The Conference of Presidents was the first to release the statement, just past 2 p.m., less than an hour after Netanyahu had completed his remarks. It listed its co-endorsers as the AJC, the ADL and JFNA.
Five minutes later, the AJC put out a version of the same statement that added AIPAC to the endorsers. It included the same sentence offering advice, plus another two that added criticism and a caution: “Israel’s political leaders must insist on a more respectful tone and debate. A hallmark of democracy is public consensus and mutual consideration.”
Statements from JFNA and ADL, which went out subsequently, hewed to the Conference of Presidents version. An AIPAC official told JTA that the group did not want to sign onto the statement because it had wanted more time to add edits.
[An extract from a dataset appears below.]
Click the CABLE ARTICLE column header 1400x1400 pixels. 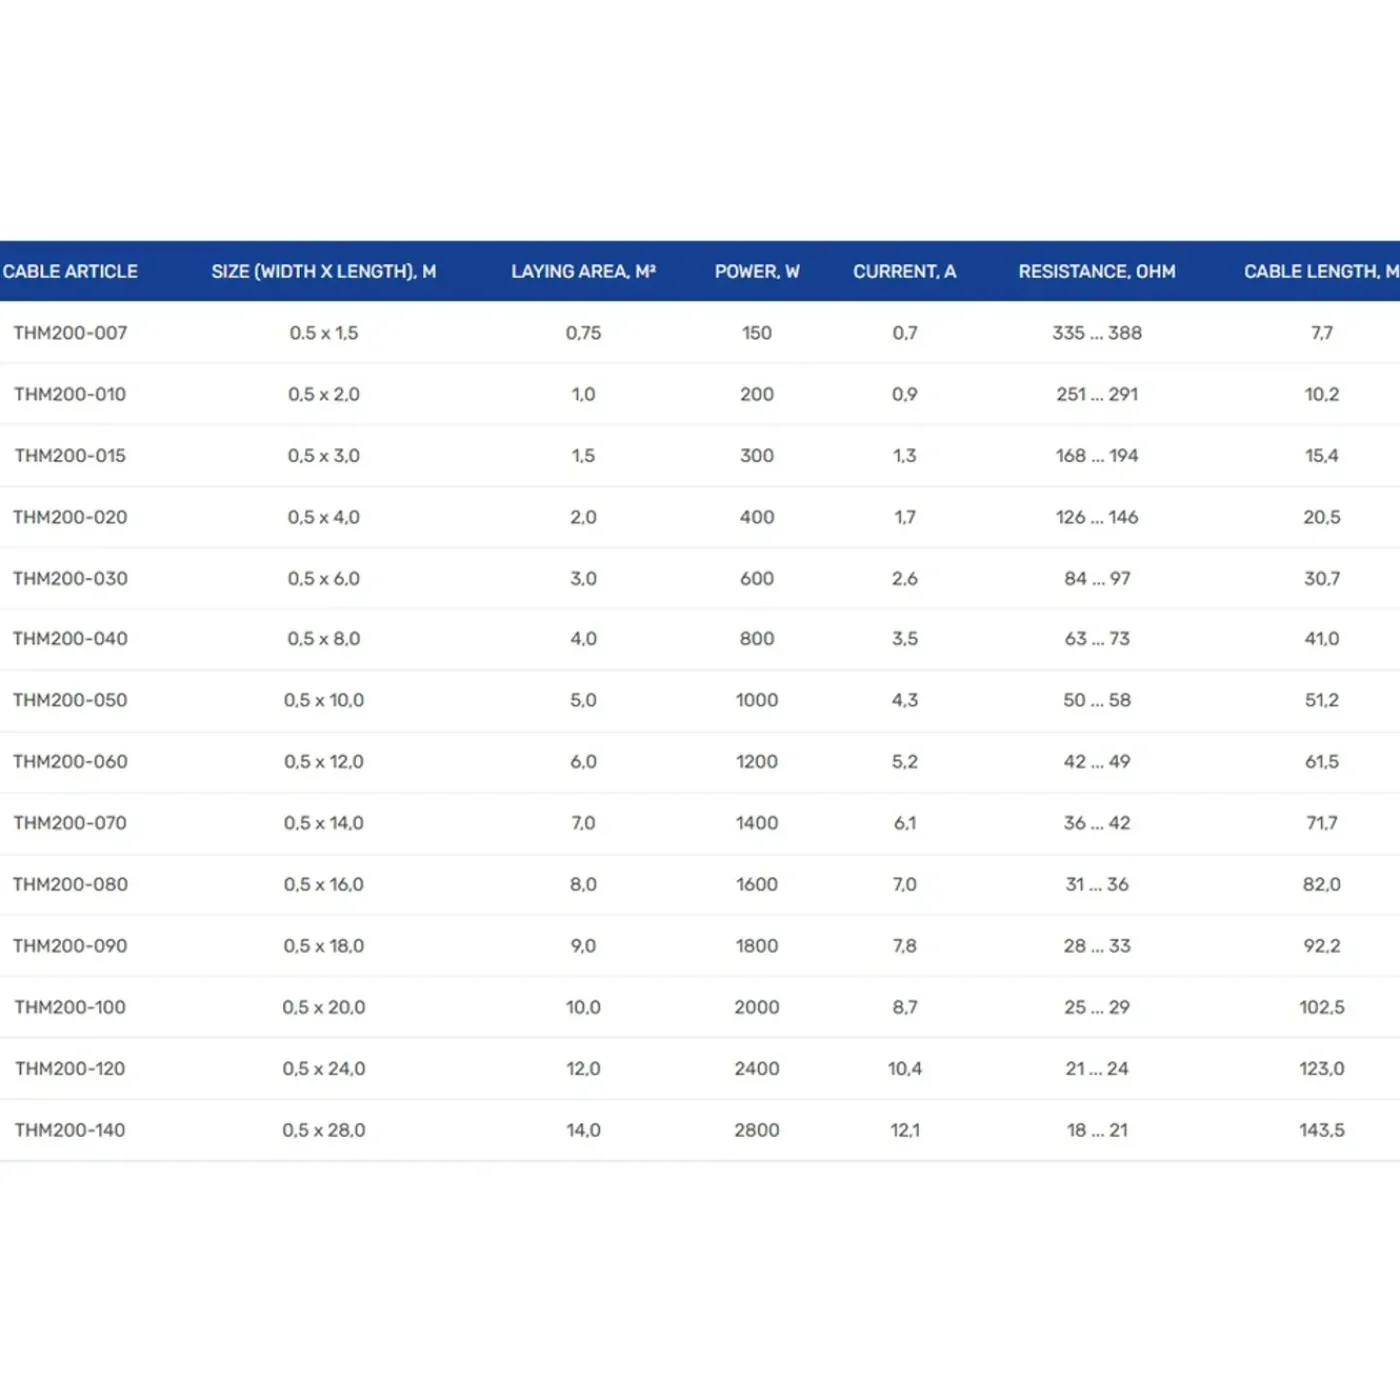[x=70, y=271]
Just before 3 p.m., more than 40 minutes after its initial email, AJC sent out an email advising recipients that its inclusion of AIPAC was an error.
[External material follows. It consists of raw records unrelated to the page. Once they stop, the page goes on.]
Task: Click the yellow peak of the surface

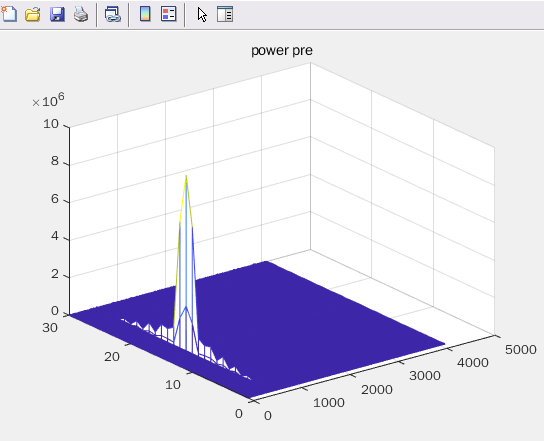Action: pyautogui.click(x=186, y=180)
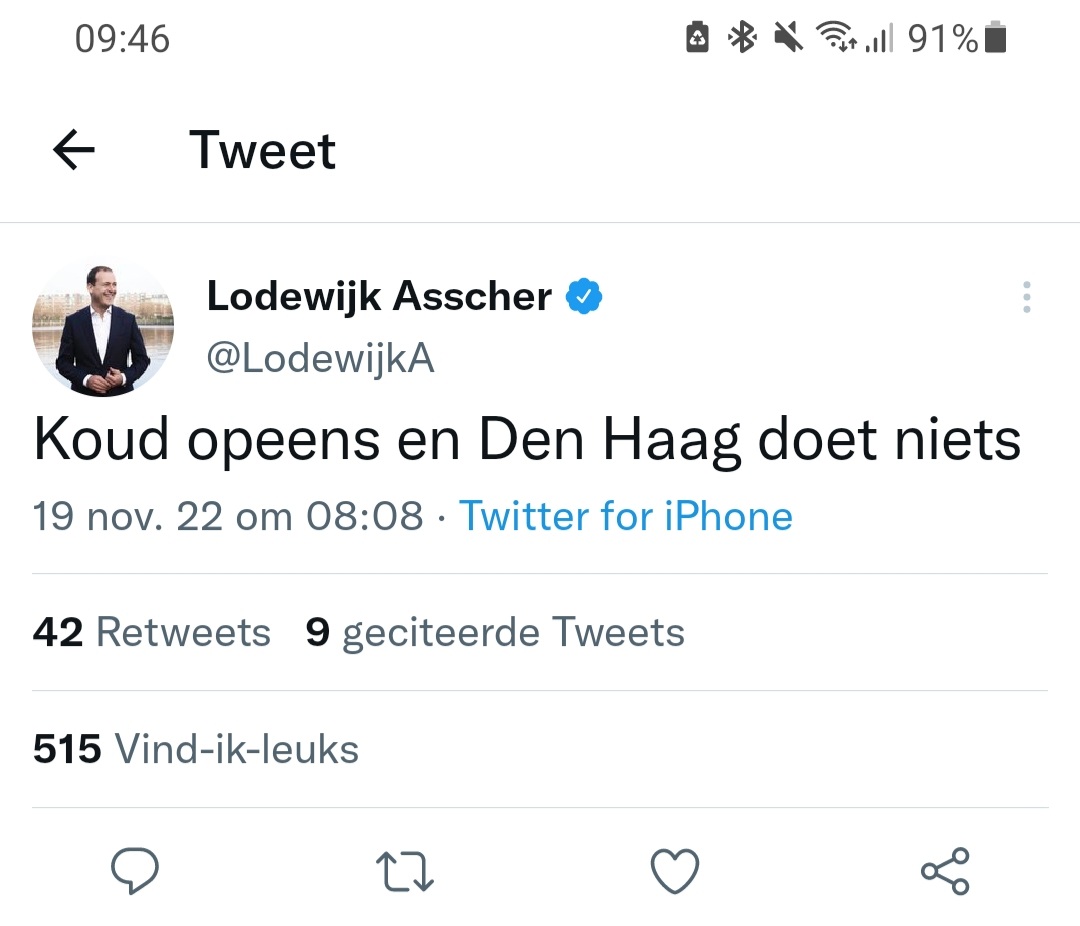Tap the back arrow
Screen dimensions: 1080x926
[x=74, y=150]
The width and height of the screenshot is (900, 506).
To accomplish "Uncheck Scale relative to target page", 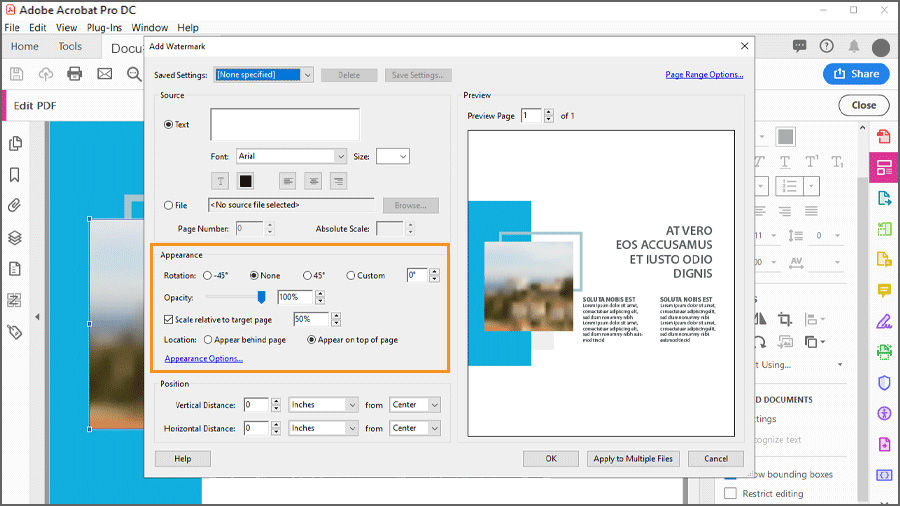I will pos(168,320).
But its new statement still included the line criticizing politicians, which the other groups had eschewed. In the end, AJC removed that line, too: It is absent from the version of the statement posted on the group’s website.
AIPAC ultimately settled on posting a tweet that stuck to praising Israel for its democratic process, without further comment.
“For many weeks, Israelis have engaged in a vigorous debate reflective of the Jewish state’s robust democracy,” it said. “Israel’s diverse citizenship is showcasing its passionate engagement in the democratic process to determine the policies that will guide their country.”
JFNA, in an explanatory email to its constituents attached to the joint statement, was more pointed in its criticism of Netanyahu. On Sunday night, the prime minister had summarily fired his defense minister, Yoav Galant, for publicly advocating a pause on the legislation. That decision sparked protests across Israel, which in turn prompted Netanyahu to announce exactly the same pause and compromise that Gallant had proposed.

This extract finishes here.